De Sans cri ni haine à Exister, en passant par Mentir (encore plus belle que l’originale dans sa relecture), Différents et C’est moi, les spectateurs ont eu toutes les occasions de joindre leur voix à celle de la chanteuse, sans jamais l’ensevelir (à 250 personnes, le risque était faible). Marie-Mai a passé un opportun appel à être « plus doux » entre nous, à faire attention à nos mots – « surtout sur les réseaux sociaux ! » – et à se traiter « comme il se doit, avec respect », avant de se lancer dans une interprétation guitare-voix de Si les mots.

Encore une fois, l’interaction avec son public, qu’elle n’a pas manqué d’alimenter tout au long de la soirée, a été un plus pour le caractère intime de la prestation.
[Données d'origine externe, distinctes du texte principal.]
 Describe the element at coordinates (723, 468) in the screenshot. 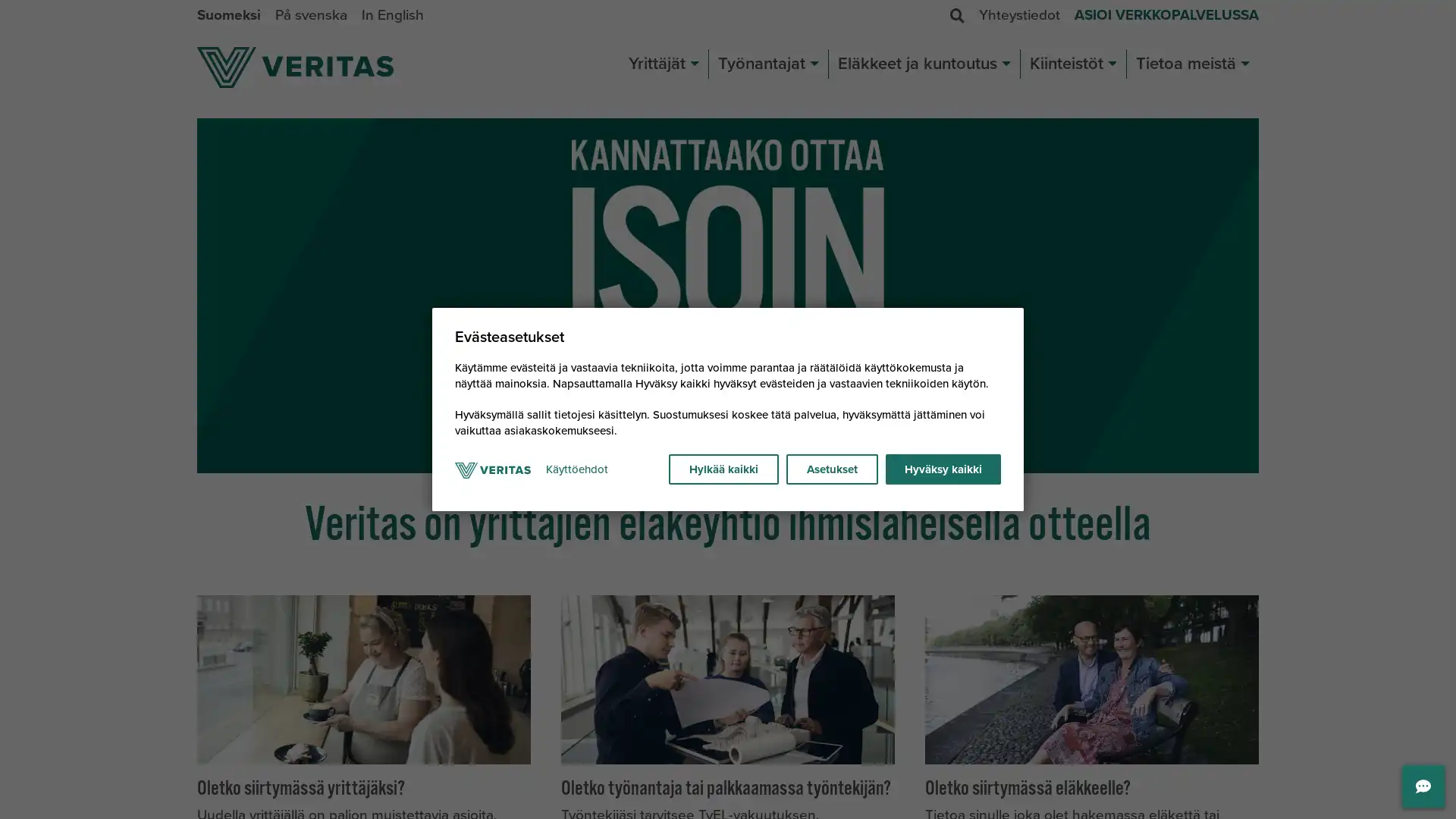

I see `Hylkaa kaikki` at that location.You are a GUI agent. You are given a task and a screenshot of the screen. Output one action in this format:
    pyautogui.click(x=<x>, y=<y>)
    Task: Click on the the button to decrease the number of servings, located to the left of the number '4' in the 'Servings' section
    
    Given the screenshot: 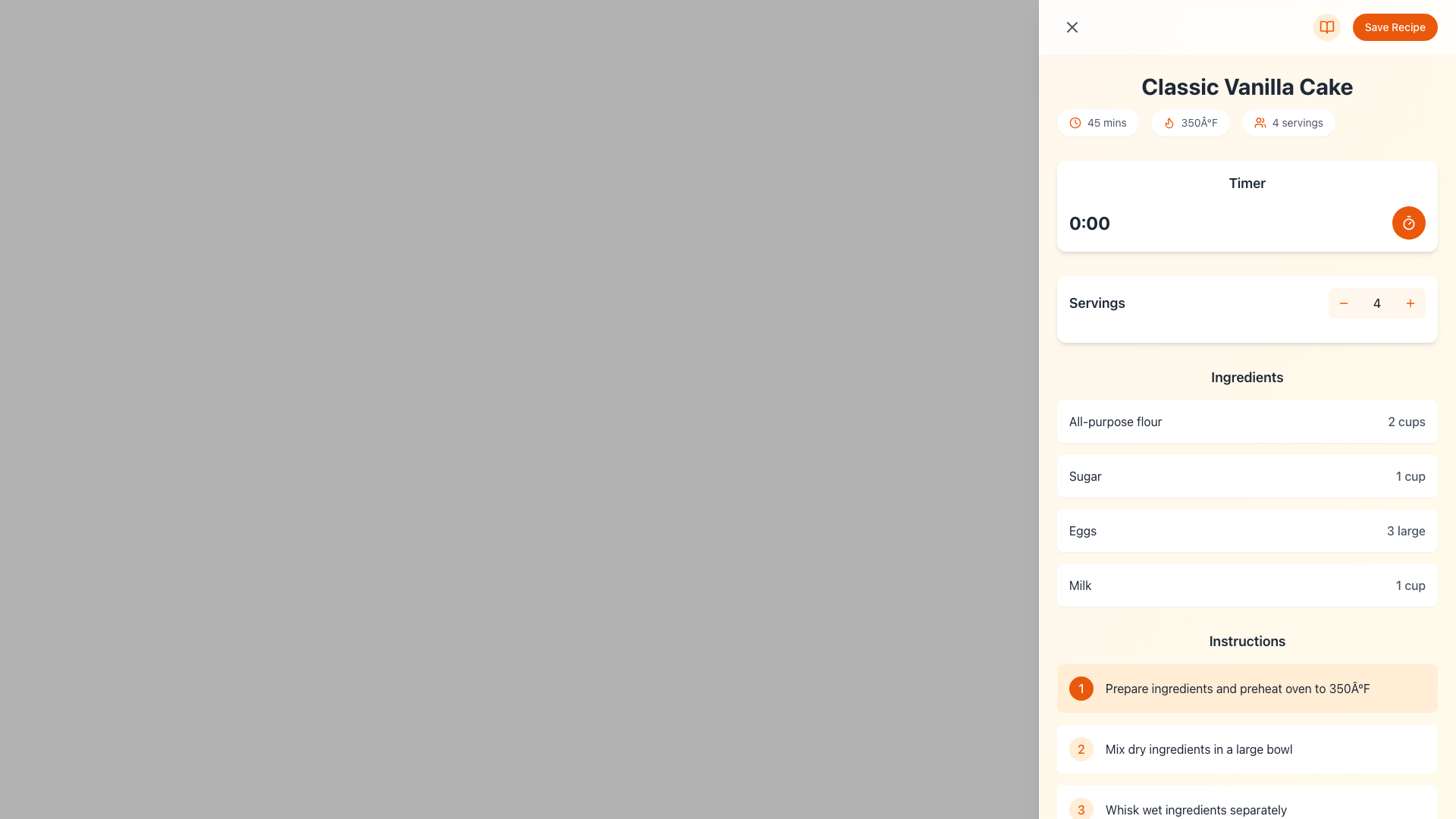 What is the action you would take?
    pyautogui.click(x=1343, y=303)
     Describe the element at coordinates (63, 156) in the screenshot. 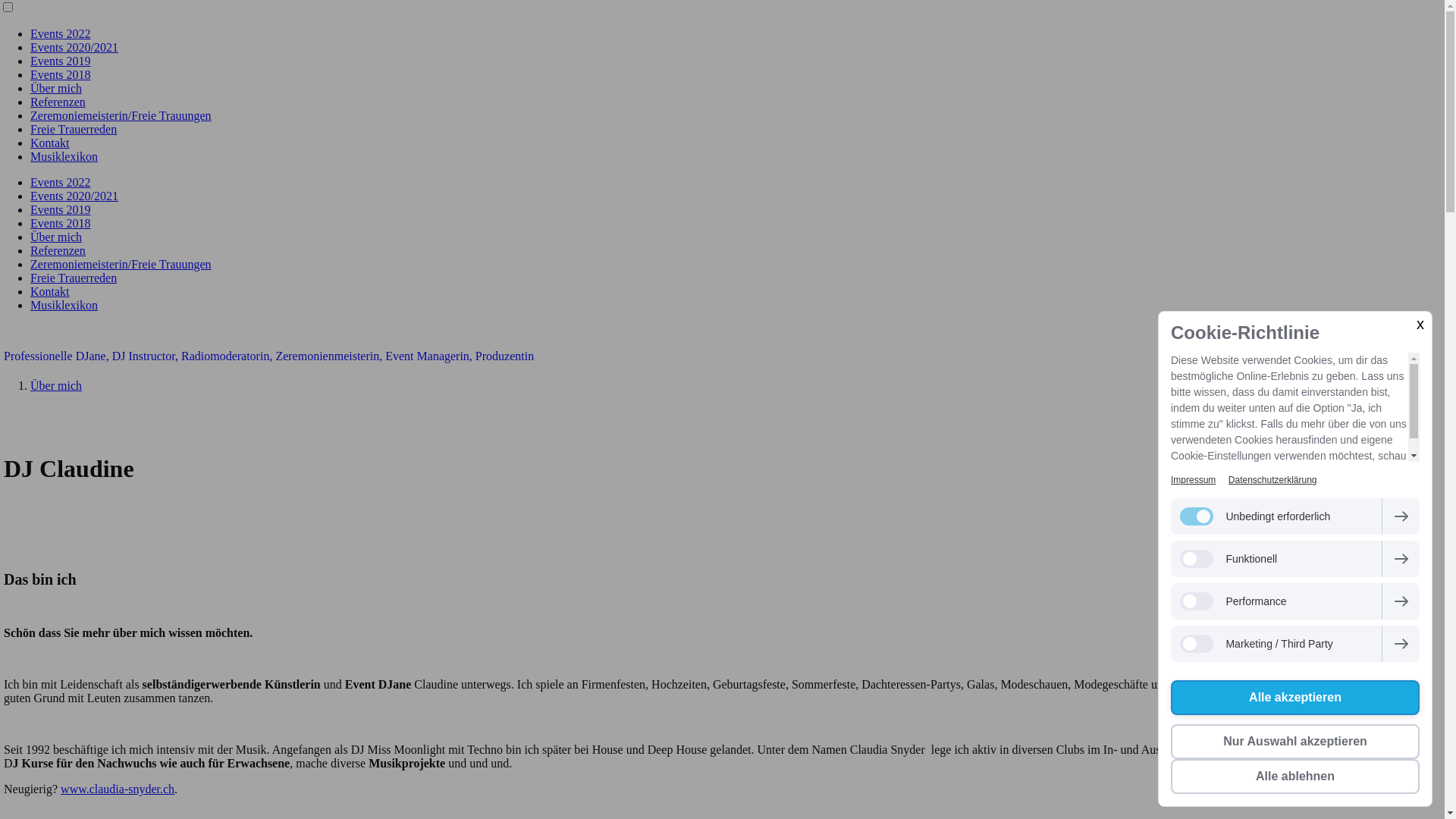

I see `'Musiklexikon'` at that location.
Après la pièce Ton histoire, la douce finale L’arbre géant, « dédiée aux aînés », a suivi. Un bruyant rappel a fait revenir la chanteuse sur scène pour une interprétation a cappella de la jolie mais déprimante Encore une nuit. Une meilleure conclusion encore. Marie-Mai est à sa place sur une scène, qu’elle soit immense ou plus modeste. Si les spectacles aux décors pompeux, aux feux d’artifice et aux chorégraphies élaborées sont sa spécialité, cette prestation simplifiée était également de haut niveau.